→ **WORK INSTRUCTION**
Transcribe the records word for word, beginning with the first line and ending with the line that contains "Given: Open the 고객센터 footer link"; include nothing else.

--------

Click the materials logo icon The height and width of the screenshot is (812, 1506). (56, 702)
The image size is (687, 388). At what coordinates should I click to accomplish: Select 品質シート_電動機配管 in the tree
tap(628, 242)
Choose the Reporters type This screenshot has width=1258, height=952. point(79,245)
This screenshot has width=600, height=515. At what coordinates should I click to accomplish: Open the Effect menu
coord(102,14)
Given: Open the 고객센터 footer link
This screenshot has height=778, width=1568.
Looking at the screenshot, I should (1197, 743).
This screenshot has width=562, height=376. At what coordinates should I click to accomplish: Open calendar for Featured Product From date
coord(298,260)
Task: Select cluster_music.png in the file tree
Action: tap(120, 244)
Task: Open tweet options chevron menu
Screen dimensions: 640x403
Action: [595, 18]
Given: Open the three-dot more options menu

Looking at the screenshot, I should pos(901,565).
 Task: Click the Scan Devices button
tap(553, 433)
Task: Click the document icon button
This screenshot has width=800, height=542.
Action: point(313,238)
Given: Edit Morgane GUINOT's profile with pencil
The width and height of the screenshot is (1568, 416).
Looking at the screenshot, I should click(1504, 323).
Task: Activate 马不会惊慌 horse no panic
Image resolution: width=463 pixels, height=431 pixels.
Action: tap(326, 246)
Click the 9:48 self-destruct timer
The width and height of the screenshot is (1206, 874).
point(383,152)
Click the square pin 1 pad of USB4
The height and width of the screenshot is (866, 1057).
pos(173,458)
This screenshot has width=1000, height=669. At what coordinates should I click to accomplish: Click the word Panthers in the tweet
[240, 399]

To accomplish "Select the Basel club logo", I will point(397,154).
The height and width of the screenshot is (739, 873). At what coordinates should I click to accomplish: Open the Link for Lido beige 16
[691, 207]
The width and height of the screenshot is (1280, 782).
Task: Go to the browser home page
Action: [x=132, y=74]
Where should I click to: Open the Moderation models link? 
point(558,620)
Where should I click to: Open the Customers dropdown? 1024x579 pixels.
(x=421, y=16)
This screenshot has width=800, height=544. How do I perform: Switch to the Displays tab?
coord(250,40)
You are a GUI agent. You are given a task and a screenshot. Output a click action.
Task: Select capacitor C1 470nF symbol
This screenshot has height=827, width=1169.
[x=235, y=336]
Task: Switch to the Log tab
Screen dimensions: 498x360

--------

→ **SOLUTION TO THIS EXERCISE**
Click the materials logo icon The height and width of the screenshot is (812, 1506). (56, 702)
The image size is (687, 388). At what coordinates should I click to accomplish: Select 品質シート_電動機配管 in the tree
tap(628, 242)
Choose the Reporters type This screenshot has width=1258, height=952. point(79,245)
This screenshot has width=600, height=515. At what coordinates should I click to accomplish: Open the Effect menu
coord(102,14)
Given: Open the 고객센터 footer link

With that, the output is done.